Luciana Bessa
Romance de estreia da escritora sergipana Tina Correia – Essa Menina De Paris Paripiranga – é uma narrativa comovente de alguém que viveu muito, por isso, muito nos tem a contar.
A obra foi burilada por trinta anos (inicialmente tinha novecentas páginas), palavras da própria autora, já que ela precisava vencer a timidez e, além disso, o caminho até a publicação é árduo. Passado todo esse processo, o leitor tem em suas mãos um texto corrente, que nos faz rir e chorar com a mesma intensidade.

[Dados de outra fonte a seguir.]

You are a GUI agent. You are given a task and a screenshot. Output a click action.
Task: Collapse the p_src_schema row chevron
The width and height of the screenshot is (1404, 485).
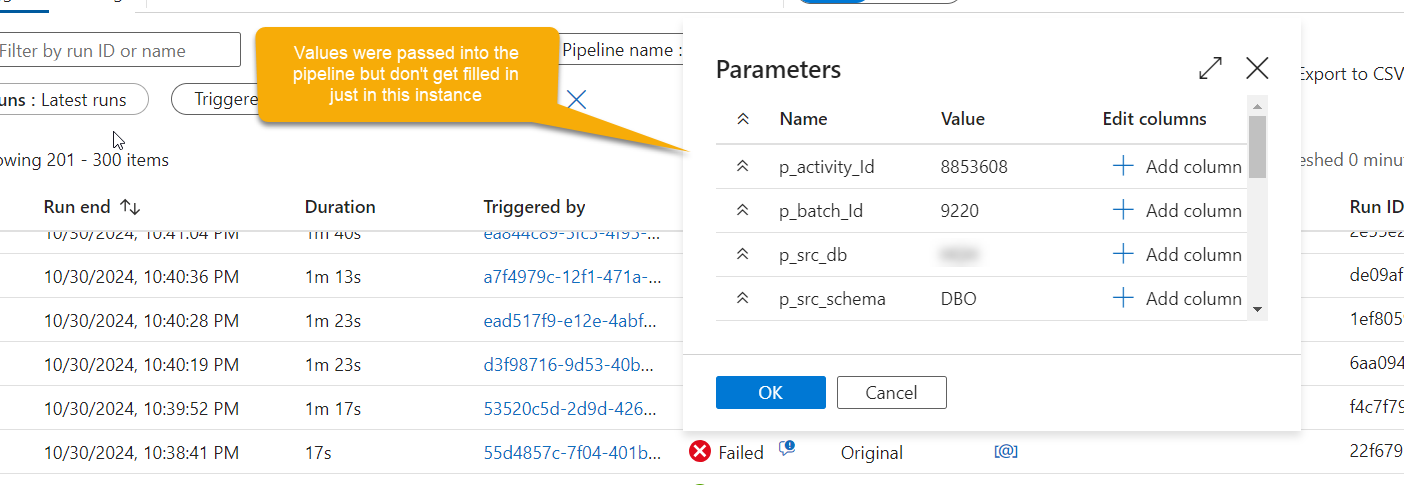tap(742, 299)
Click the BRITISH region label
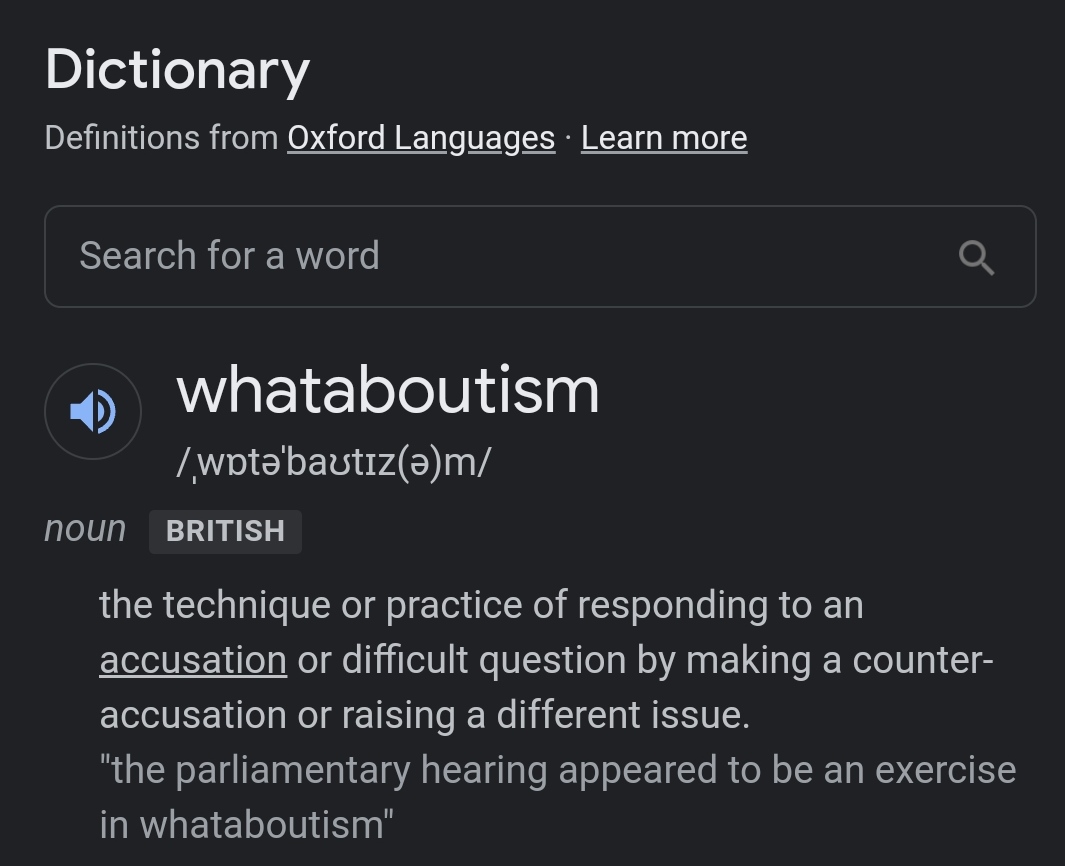The image size is (1065, 866). pos(225,531)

No auge dos seus oitenta anos, “Essa Menina”, ou melhor, Esperança, sente que sua memória está cada vez mais confusa, então resolve registrar, desde sua infância em Paripiranga, um bairro pobre e sem energia elétrica, até sua velhice na cidade Luz, Paris.
Contudo, antes de começar a compartilhar com o leitor os fatos de sua vida, alguns avisos da nossa protagonista, que sempre se achou uma testemunha: 1) Sua vida não merece um romance; 2) Promessa feita a si mesma de escrever um livro contando sua história, “uma vida de feijão com arroz”; 3) Escreveu o texto à mão, porque tinha mais fluência.

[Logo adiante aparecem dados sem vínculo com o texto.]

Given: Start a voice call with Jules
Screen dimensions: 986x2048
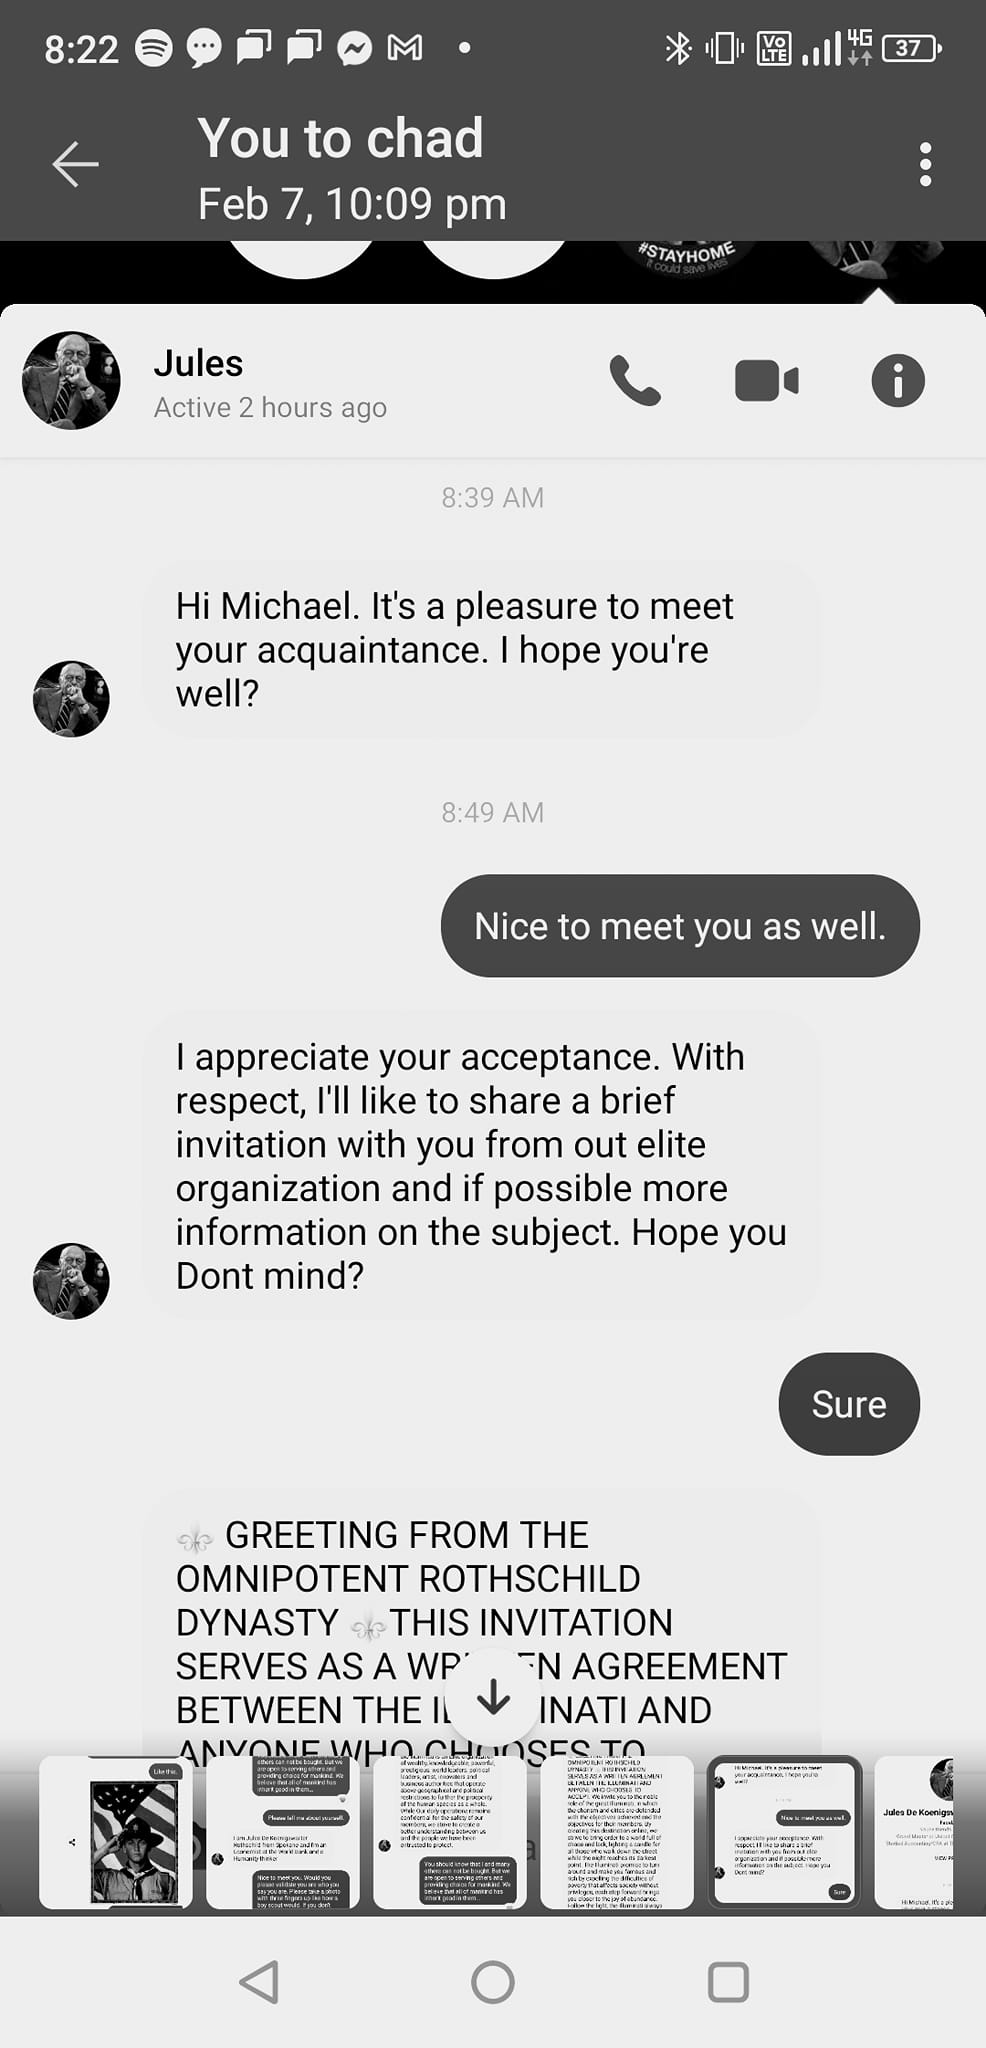Looking at the screenshot, I should point(635,381).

Depois desses comunicados, foi hora cavoucar o tacho da memória e deixar os fatos começaram a brotar da cabeça dessa Menina, que cedo desenvolveu “duas capacidades extraordinárias: a audição e a memória”. Em seguida, uma terceira: “o dom da invisibilidade”. Ou seja, estamos diante de uma garota esperta que tudo via e ouvia, e de adultos que não se davam conta da capacidade de uma criança em saber e entender tudo o que se passa ao seu redor. Nossos atos e nossas falas afetam muito mais os (as) pequeninos(as) do que supomos.
“Essa Menina” viveu uma vida pobre economicamente, mas rica de amor humano com seu pai, sua mãe, Vovó Grande, vovô, a velha Iandara, Das Dores, Diacuí e titia. Com esta, descobriu e questionou a existência de um Deus, que nunca viu ou ouviu; leu “As catilinárias”; conheceu o “Anjo da Boca Mole”; santos e a importância das plantas medicinais. Ainda com sua ajuda, fez a primeira comunhão, entrou no curso pedagógico, tornou-se normalista e organizou os cadernos conhecidos como “Questionário” e “Casarás?”. Por influência dela, começou a ler a Bíblia, afinal, “o ser humano precisa sempre acreditar em algo que o impulsione para o caminho do Bem. O resto é Mistério”. O presente acabou por se transformar em sua leitura diária e até a velhice. Esperança, costumava fazer anotações, comentários e discordâncias.
O pano de fundo desses acontecimentos são os grandes eventos políticos do final dos anos de 1930 a 1960. Nesse ínterim, ocorre o assassinato do “nosso pai”, Getúlio Vargas, a declaração da II Guerra Mundial e “a convocação de tio Bé como integrante da gloriosa expedição militar”, a chegada do “elefante branco”, geladeira, em sua casa e o aparecimento “nas farmácias da cidade de um produto destinado ao público feminino: O Modess”.
Ora testemunha, ora protagonista, “Essa Menina” – Esperança – cujo ideal sempre foi “repudiar a violência e qualquer sistema ditatorial que cerceie o direito à divergência e à livre expressão do pensamento”, permite-nos conhecer não só os fatos de sua vida, mas também, importantes acontecimentos históricos que marcaram o país (Ditadura) e o mundo (II Guerra Mundial). É ouvir a voz da oralidade por meio de um narrador que faz uso da voz de homens e mulheres (brancos, negros, indígenas) que não fogem à luta por mais que haja pedras em seus caminhos.